### Problem details
From the line containing "Resi (453, 1977)" down to the final line of the entries below, restate each line word for word and add nothing.

### Given information
———
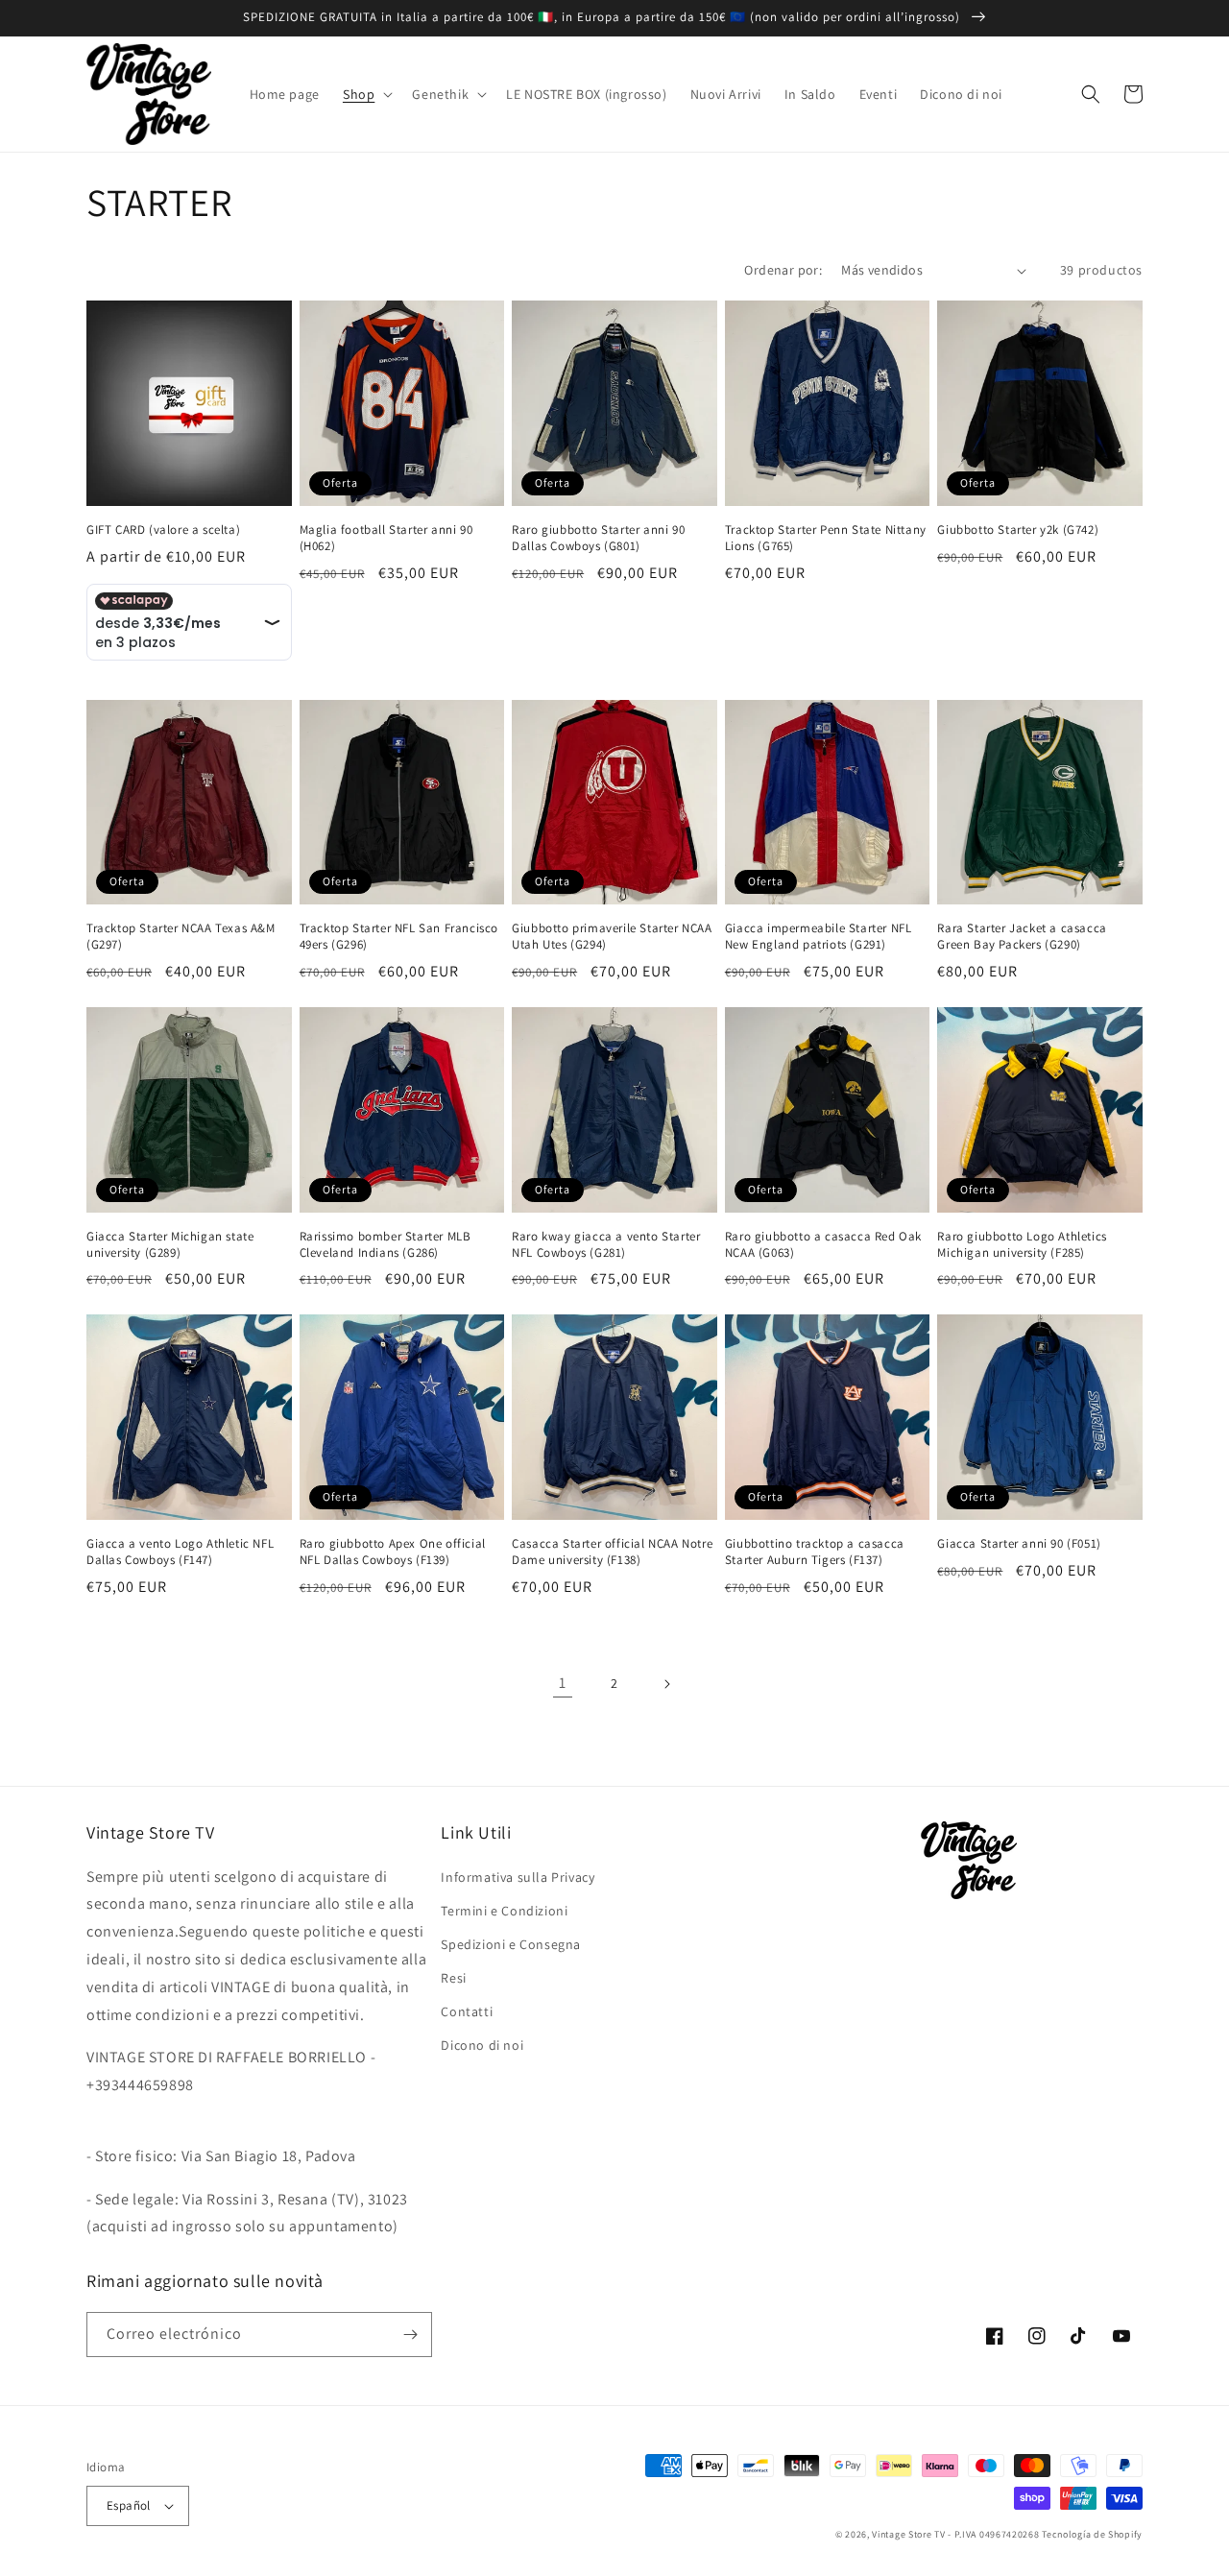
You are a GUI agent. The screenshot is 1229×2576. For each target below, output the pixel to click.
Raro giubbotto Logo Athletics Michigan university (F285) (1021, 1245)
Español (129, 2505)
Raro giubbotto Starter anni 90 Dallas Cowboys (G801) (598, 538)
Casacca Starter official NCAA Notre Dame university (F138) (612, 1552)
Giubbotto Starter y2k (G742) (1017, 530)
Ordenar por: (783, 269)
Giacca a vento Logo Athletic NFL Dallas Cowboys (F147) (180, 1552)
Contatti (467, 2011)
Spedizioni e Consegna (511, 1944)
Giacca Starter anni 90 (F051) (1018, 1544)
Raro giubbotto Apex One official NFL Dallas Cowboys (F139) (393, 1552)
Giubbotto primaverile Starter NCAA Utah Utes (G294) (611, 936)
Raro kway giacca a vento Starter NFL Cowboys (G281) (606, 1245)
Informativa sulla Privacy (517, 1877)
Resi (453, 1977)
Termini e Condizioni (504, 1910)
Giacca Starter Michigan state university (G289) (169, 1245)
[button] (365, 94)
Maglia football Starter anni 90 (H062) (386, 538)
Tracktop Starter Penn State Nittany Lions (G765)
———
### Solved problem
Resi (453, 1977)
Termini e Condizioni (504, 1910)
Giacca Starter Michigan state university (G289) (169, 1245)
[button] (365, 94)
Maglia football Starter anni 90 (H062) (386, 538)
Tracktop Starter Penn State Nittany Lions (G765)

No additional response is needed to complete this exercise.